With the Bank of Japan Policy Board Meeting scheduled for later tonight, the euro is up 3.29 points to 129.53 against the yen. While a 25bp cut is expected to the current 0.50% Japanese rates, economists from Barclays Capital believe that will not necessarily be the case.

“According to our macro-quantitative model, a cut of that size would boost real GDP by 0.12% in the first year and 0.14% in the second year,” they wrote, arguing a boost of that size is relatively insignificant. “Whether this should be used at tomorrow’s meeting, leaving very limited room for further cuts, is the issue that the Policy Board members must wrestle with. In our view, this presents a high “psychological” hurdle to any decision to cut rates.”

EUR/USD up 0.0174 to 1.3134.
EUR/CAD down 0.0179 to 1.5682.
EUR/GBP down 0.0019 to 0.7897.
EUR/JPY up 3.29 points to 129.53.

All data taken at 6:48 a.m. EDT.

Australian Dollar Sees One-Week High After RBA’s Battellino Gives Upbeat Speech

Australian dollar hit a one-week high above 66 cents against the U.S. dollar after Reserve Bank of Australia’s (RBA) Deputy Governor Ric Battellino gave a positive speech on the outlook for the domestic economy.

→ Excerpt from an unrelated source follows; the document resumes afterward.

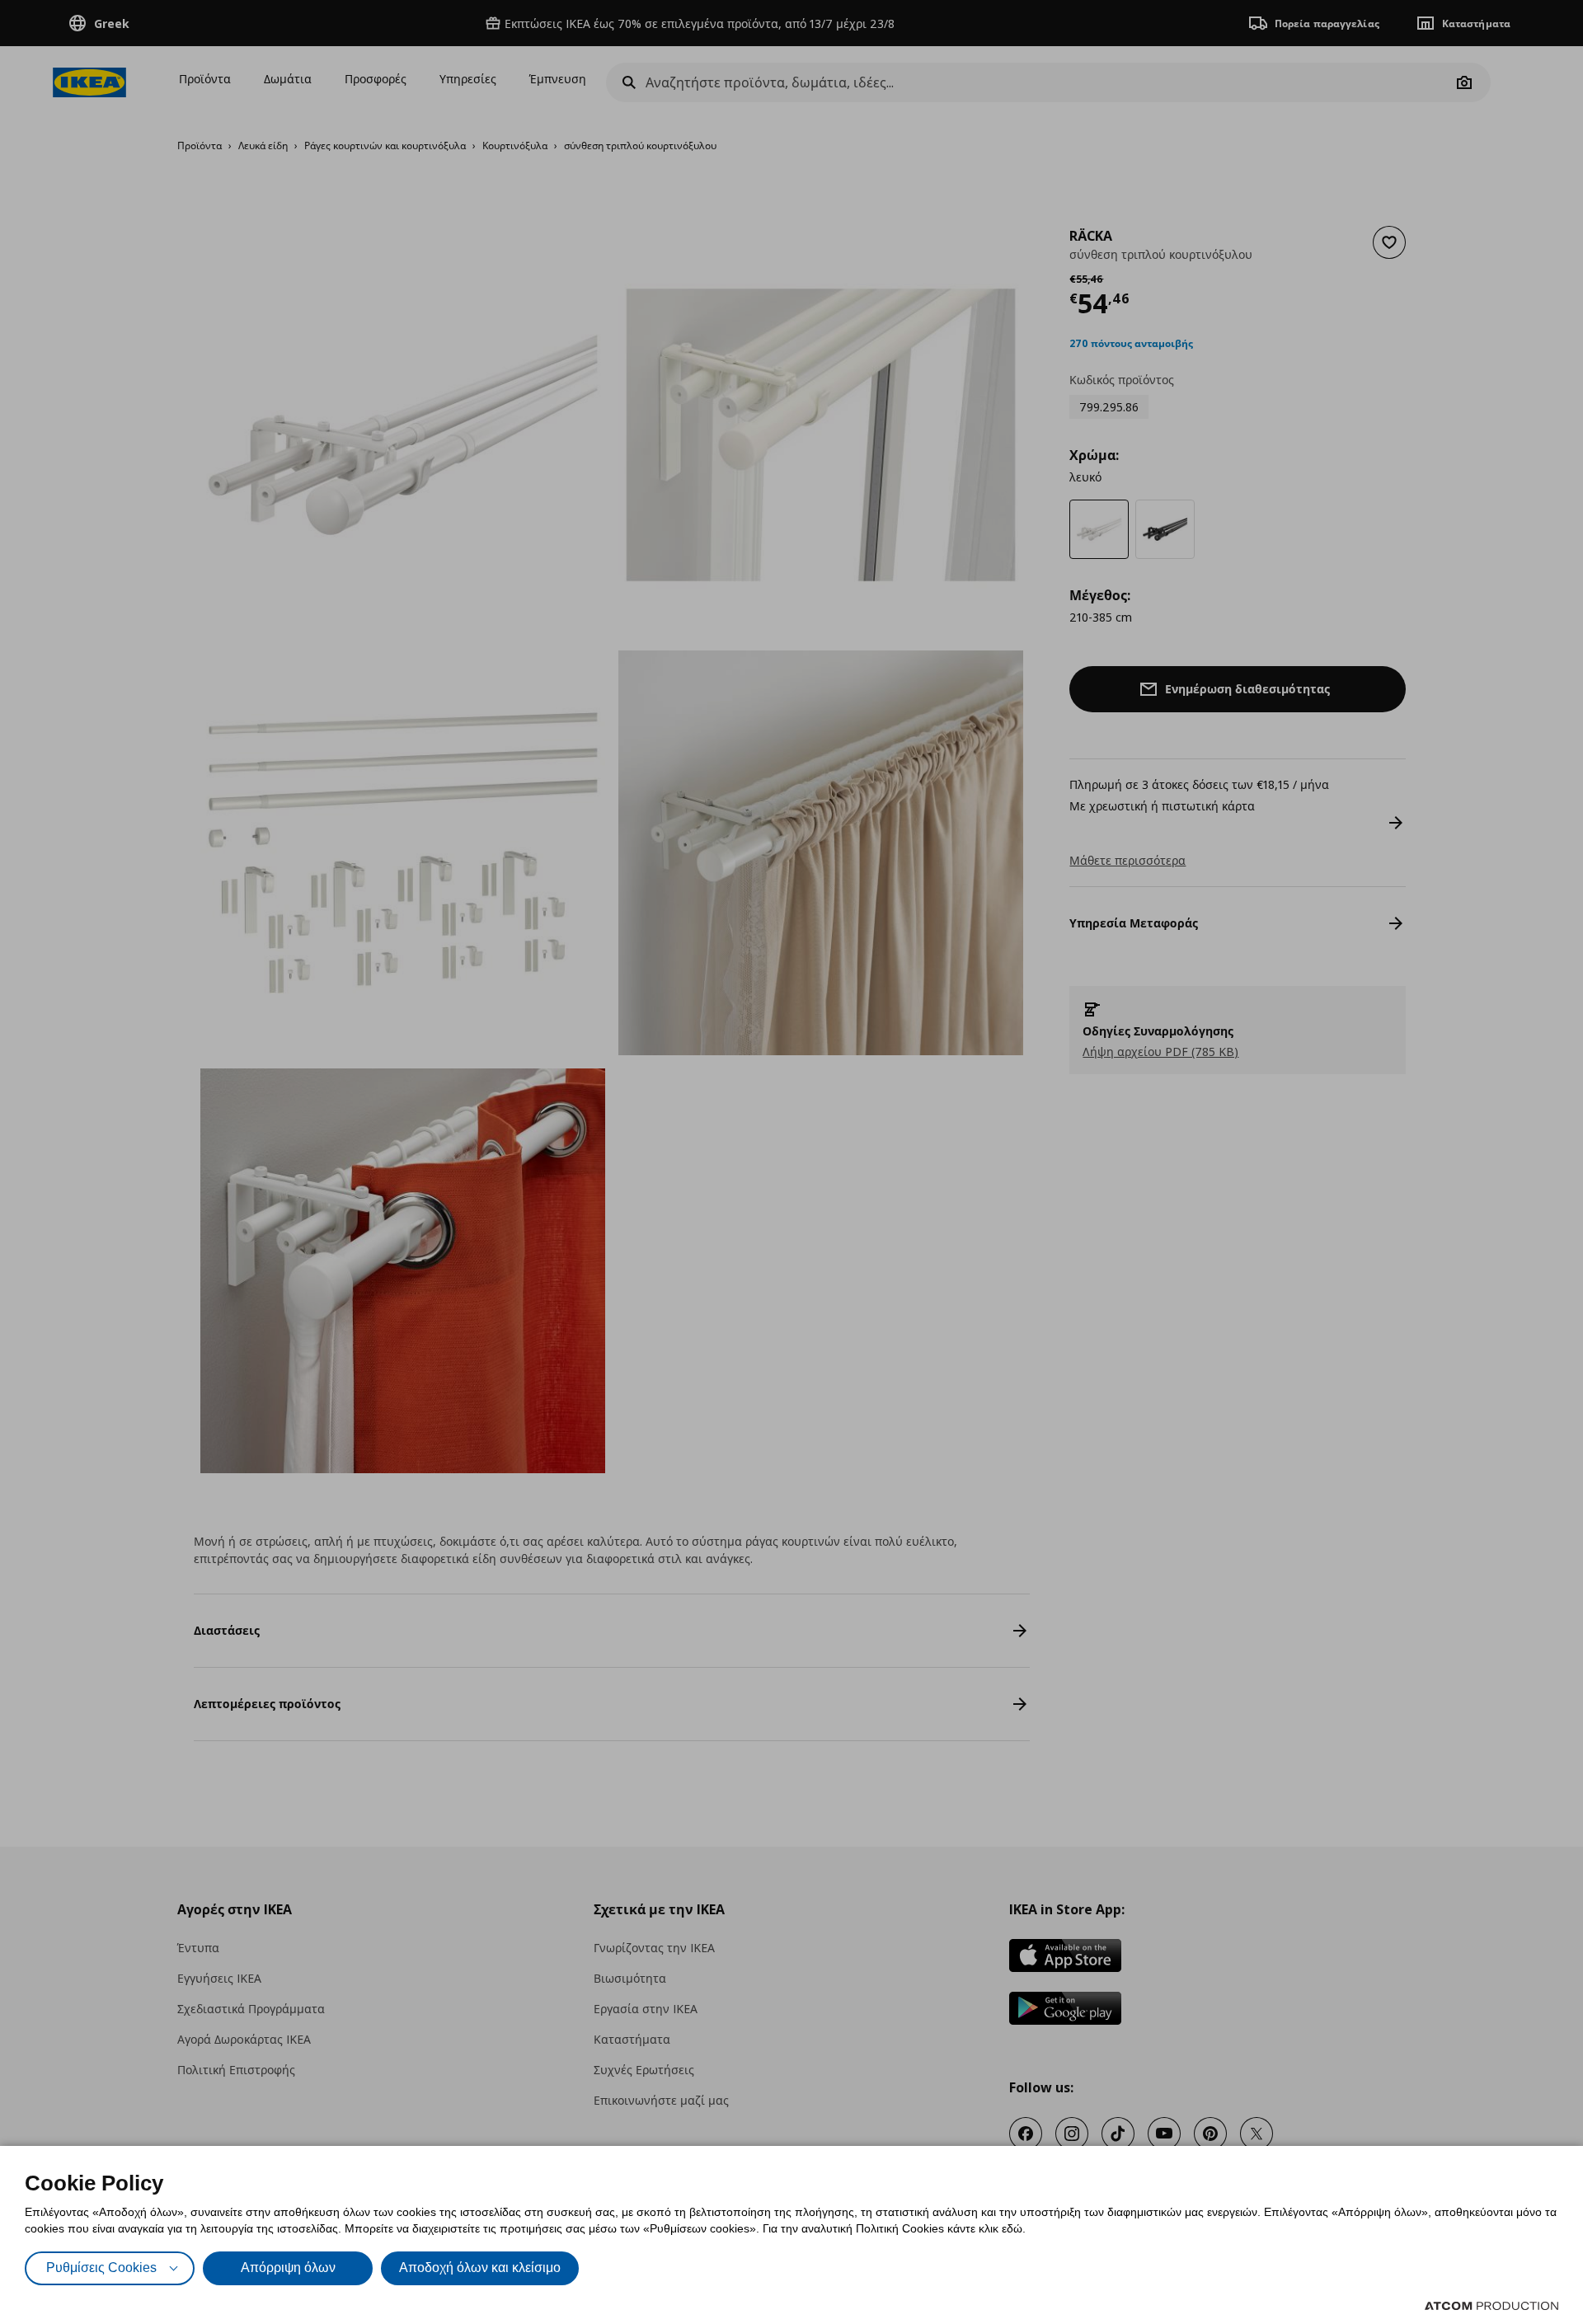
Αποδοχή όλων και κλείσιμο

Su-Lin Ong, economist with RBC Capital Markets said the speech was buoyant for the Australian dollar, with Battellino saying there was “no line in the sand” for the Aussie currency and the RBA’s policy of intervention in forex markets during volatile times would continue. “The A$ rose 70 points during the Deputy Governor’s speech,” she said.

Battellino also said inflation levels in Australia could restrict the bank’s ability to cut interest rates further. He said growth could remain muted for the next two years, and unemployment will rise, but that it’s important to stay positive, given that Australia’s fundamentals are healthy.

Tomorrow, markets will receive another speech from the RBA, this time from assistant governor Guy Debelle on “Market Operations in the Past Year.”

The RBA will also release private sector credit figures for September. Shortly after, the Housing Industry Association will be releasing new home sales for September.

The euro was down 0.0125 to 1.9267 against the Australian dollar.

The Australian dollar was up 0.0092 to 0.6773 against the greenback.

Closing Market Recap: Equity Markets Fall Following FOMC and GE Comments

A 50 basis point cut from the Federal Reserve led to a rollercoaster ride for equities in the final minutes of trading. Markets were unable to hold onto earlier gains and closed in modestly negative territory after negative comments from General Electric added to pessimism about the outlook for the US Economy.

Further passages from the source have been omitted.